Yes, that makes perfect sense and I want to retain that. In my opinion, the ArtifactDownloader should:
- Limit the number of content unit being worked on
- Limit the number of concurrent downloads
- Whenever the limit of concurrent downloads is not reached, pick up some work from one of the content units being worked on (if there is one)
- Whenever the maximum number of content unit being worked on is not reached, get a new content unit. If it needs no download, forward it directly to the out_q. Otherwise, add it to the pool of content unit being worked on (and start downloading if possible).
The current implementation limits the number of content units being worked on by stopping to get content units when saturated. This is an implicit limit, but is not the main problem (making it more explicit would be nice though).
The main problem I see is: If ArtifactDownloader works on downloads (even if it is a only a single one), no new content is being looked at. In the worst case, if every content batch being processed contains only one content unit with one artifact to download, it will download one artifact at a time.

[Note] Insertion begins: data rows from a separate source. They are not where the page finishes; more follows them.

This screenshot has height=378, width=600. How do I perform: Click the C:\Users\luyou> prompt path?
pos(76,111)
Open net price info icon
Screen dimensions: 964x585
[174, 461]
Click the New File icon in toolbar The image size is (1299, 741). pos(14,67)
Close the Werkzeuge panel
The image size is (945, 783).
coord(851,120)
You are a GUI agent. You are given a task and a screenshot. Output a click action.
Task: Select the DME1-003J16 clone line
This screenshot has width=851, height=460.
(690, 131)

Ping me for review or help whenever you have something to share!
Sure, will do.
Added by gmbnomis about 6 years ago
Added by gmbnomis about 6 years ago
Revision d413ef60 | View on GitHub
Implement single blocking asyncio.wait for ArtifactDownloader
The ArtifactDownloader had two locations where it could block: dequeue from the upstream stage queue and waiting for downloads to finish.
When downloads were ongoing, no new work could be accepted (even when below the limit of concurrent downloads).

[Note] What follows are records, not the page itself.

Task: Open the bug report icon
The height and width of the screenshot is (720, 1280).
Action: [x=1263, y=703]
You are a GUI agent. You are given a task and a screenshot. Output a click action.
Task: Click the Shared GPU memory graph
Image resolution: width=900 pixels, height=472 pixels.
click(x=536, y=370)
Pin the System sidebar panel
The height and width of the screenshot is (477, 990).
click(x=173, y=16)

Fix this by waiting on both upstream content units and downloads at the same time. Additionally, refactor the huge method into a "run" class with state. This allows to split up the functionality into smaller methods without passing a large set of parameters around.
Restructure the tasks: Tasks are handling one content instance in the form of a single coroutine now. The coroutine computes the artifacts to download, downloads them and updates the content instance. The overall limit on the number of concurrent downloads is restricted by a common semaphore.

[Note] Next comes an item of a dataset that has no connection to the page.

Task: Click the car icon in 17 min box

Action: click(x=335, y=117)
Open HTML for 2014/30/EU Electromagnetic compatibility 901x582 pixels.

Add unit tests using simulated downloads and clocks to verify the dynamic behavior of ArtifactDownloader.
Updated by gmbnomis about 6 years ago
PR is at: https://github.com/pulp/pulp/pull/3661
Updated by gmbnomis about 6 years ago
- Status changed from ASSIGNED to MODIFIED
Applied in changeset pulp|d413ef60ff511bcb9bdfd3fdb2d65953be2b1862.
Updated by bmbouter almost 5 years ago
- Status changed from MODIFIED to CLOSED - CURRENTRELEASE
Implement single blocking asyncio.wait for ArtifactDownloader
The ArtifactDownloader had two locations where it could block: dequeue from the upstream stage queue and waiting for downloads to finish.
When downloads were ongoing, no new work could be accepted (even when below the limit of concurrent downloads).
Fix this by waiting on both upstream content units and downloads at the same time. Additionally, refactor the huge method into a "run" class with state. This allows to split up the functionality into smaller methods without passing a large set of parameters around.
Restructure the tasks: Tasks are handling one content instance in the form of a single coroutine now. The coroutine computes the artifacts to download, downloads them and updates the content instance. The overall limit on the number of concurrent downloads is restricted by a common semaphore.
Add unit tests using simulated downloads and clocks to verify the dynamic behavior of ArtifactDownloader.
closes #4018 https://pulp.plan.io/issues/4018